Microwave-Assisted Synthesis of Poly(2-hydroxyethyl methacrylate) (HEMA)/Silica Hybrid Using in situ Polymerization Method

• Published in: Polymer journal Vol. 41; no. 12; pp. 1080 - 1084
• Main Authors: Kajiwara, Yuichi, Nagai, Atsushi, Chujo, Yoshiki
• Format: Journal Article
• Language: English
• Published: Avenel, NJ Nature Publishing Group 01.01.2009
• Subjects: Activation; Applied sciences; Composites; Exact sciences and technology; Forms of application and semi-finished materials; Heating; Irradiation; Microwaves; Polymer industry, paints, wood; Polymerization; Silicon dioxide; Sol gel process; Synthesis; Technology of polymers; One pot reaction; Transparency; Organic-Inorganic Hybrid; Hybrid material; Microwave; Experimental study; Silica; Thermal stability; In Situ Polymerization Method; Hydroxyethyl methacrylate polymer; Free radical polymerization; Sol gel process; Optical properties; Morphology; Preparation; Microwave irradiation
• ISSN: 0032-3896; 1349-0540
• DOI: 10.1295/polymj.PJ2009157

A facile and fast synthesis of poly(2-hydroxyethyl methacrylate) (PHEMA)/silica hybrid was achieved using in situ polymerization method under microwave irradiation, in which the polymerization of 2-hydroxyethyl methacrylate (HEMA) was carried out together with the sol-gel reaction of methyltrimethoxysilane (MeTMOS).
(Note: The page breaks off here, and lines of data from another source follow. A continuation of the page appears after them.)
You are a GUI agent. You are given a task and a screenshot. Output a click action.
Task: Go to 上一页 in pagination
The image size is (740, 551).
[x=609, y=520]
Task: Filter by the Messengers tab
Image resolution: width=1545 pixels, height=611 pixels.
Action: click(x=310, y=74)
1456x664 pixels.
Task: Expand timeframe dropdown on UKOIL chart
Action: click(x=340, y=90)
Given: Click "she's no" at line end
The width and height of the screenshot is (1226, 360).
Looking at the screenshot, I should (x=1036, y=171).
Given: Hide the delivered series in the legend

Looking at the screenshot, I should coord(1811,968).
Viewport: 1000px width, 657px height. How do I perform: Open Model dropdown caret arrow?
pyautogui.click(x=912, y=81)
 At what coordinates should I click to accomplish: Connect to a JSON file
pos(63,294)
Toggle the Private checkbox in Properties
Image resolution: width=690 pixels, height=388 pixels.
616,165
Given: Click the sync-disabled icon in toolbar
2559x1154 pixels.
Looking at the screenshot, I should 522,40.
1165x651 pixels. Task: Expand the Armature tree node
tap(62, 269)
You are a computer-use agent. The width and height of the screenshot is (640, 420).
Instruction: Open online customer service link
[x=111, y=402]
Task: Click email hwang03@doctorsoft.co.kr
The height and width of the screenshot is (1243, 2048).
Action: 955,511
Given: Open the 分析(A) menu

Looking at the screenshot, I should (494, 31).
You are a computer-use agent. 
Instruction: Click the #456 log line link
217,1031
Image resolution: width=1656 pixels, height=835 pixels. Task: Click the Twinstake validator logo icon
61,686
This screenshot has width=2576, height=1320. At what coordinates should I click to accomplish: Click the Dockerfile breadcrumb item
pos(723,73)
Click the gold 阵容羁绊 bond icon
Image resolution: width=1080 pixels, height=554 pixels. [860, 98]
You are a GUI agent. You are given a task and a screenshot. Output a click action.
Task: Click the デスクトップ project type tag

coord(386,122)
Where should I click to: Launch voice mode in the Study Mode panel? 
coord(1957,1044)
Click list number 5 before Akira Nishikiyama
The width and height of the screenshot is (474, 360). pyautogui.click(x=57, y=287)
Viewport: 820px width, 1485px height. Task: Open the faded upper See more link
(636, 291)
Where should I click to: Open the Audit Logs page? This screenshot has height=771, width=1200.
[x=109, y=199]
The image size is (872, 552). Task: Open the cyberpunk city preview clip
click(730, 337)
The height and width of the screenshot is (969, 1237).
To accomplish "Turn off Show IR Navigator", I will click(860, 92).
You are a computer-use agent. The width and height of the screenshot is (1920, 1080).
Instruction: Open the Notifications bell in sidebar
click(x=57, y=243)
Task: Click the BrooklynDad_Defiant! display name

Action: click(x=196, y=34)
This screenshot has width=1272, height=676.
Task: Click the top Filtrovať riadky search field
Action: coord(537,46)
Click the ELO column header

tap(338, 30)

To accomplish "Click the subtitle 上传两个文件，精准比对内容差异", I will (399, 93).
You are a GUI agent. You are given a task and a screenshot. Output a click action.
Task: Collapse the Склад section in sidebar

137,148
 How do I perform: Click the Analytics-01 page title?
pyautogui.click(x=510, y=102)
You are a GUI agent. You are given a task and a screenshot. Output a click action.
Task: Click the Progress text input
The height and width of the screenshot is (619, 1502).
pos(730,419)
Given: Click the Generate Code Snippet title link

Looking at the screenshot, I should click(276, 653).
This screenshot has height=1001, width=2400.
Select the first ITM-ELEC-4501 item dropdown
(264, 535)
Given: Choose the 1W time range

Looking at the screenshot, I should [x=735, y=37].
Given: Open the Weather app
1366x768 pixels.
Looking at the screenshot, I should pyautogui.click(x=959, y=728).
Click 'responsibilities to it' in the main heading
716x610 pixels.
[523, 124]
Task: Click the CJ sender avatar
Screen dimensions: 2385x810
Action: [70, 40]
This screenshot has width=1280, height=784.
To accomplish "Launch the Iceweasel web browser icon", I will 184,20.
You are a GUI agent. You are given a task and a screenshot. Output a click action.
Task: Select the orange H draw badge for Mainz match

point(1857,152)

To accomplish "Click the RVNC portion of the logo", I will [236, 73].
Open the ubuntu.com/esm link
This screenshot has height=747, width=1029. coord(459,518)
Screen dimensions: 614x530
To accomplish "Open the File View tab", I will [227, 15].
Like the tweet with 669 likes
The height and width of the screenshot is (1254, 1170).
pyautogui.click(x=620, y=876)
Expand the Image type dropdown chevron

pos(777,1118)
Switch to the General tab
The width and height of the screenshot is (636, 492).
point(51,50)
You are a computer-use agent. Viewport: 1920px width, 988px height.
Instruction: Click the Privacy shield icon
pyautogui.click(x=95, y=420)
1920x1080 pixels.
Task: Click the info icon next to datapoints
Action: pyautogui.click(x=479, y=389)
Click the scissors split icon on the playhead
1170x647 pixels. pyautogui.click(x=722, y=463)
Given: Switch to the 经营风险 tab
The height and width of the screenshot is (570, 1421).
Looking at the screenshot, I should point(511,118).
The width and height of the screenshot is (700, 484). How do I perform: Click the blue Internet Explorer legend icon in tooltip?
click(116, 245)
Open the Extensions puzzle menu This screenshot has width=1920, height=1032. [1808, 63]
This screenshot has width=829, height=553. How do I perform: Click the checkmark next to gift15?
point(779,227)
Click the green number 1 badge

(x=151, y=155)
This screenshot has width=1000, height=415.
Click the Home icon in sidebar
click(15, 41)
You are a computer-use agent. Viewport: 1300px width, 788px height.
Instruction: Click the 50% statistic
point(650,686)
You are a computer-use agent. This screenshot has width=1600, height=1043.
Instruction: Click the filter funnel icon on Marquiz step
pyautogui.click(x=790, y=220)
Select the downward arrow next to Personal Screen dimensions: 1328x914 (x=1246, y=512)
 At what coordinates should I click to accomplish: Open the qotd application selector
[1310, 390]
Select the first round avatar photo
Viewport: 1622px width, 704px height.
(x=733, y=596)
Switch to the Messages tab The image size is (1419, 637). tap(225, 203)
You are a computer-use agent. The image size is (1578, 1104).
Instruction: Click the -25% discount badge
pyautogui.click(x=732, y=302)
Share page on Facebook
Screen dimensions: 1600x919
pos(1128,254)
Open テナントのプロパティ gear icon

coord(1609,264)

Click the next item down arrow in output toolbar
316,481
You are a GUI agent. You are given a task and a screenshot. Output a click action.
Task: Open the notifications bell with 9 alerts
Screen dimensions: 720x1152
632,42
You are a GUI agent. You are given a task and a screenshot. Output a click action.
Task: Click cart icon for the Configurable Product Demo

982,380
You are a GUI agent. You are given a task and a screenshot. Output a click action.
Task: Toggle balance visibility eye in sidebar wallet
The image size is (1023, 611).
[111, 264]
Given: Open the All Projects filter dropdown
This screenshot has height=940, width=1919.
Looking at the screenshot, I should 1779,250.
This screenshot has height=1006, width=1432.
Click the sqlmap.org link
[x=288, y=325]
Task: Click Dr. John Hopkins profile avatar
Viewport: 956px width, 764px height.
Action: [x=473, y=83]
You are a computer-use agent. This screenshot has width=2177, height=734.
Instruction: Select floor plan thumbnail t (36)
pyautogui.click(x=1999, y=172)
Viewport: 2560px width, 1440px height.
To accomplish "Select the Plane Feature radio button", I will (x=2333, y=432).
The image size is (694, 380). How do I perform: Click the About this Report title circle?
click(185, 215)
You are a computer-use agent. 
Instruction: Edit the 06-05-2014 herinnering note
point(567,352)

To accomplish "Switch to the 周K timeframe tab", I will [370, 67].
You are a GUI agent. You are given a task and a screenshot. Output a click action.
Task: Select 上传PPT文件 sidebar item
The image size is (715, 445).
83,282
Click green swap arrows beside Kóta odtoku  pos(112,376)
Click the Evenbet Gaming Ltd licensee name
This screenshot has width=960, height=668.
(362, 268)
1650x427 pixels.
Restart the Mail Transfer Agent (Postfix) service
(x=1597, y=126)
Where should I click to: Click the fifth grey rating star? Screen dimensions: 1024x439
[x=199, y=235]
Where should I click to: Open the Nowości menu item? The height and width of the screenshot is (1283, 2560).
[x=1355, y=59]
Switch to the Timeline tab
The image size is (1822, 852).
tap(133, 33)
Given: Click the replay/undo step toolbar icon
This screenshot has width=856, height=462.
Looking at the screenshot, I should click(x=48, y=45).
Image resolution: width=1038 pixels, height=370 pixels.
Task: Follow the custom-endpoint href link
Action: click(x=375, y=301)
The preparation rate of the hybrid under microwave irradiation was accelerated rapidly relative to that under conventional heating due to the activation of hydroxyl groups of HEMA and silanol groups of alkoxysilanes by microwave irradiation. When acetic acid was used as a catalyst for the sol-gel reaction of MeTMOS, the transparency of the hybrid was improved. The transparency, homogeneity, and formability of the hybrid prepared under microwave irradiation were better than those prepared under conventional heating. In addition, it was found that the degree of polymerization of HEMA under microwave irradiation is higher than that under conventional heating by using FT-IR spectroscopy due to the activation of the polymerization of HEMA. Thermal properties of the hybrids prepared under microwave irradiation were almost identical to those under conventional heating.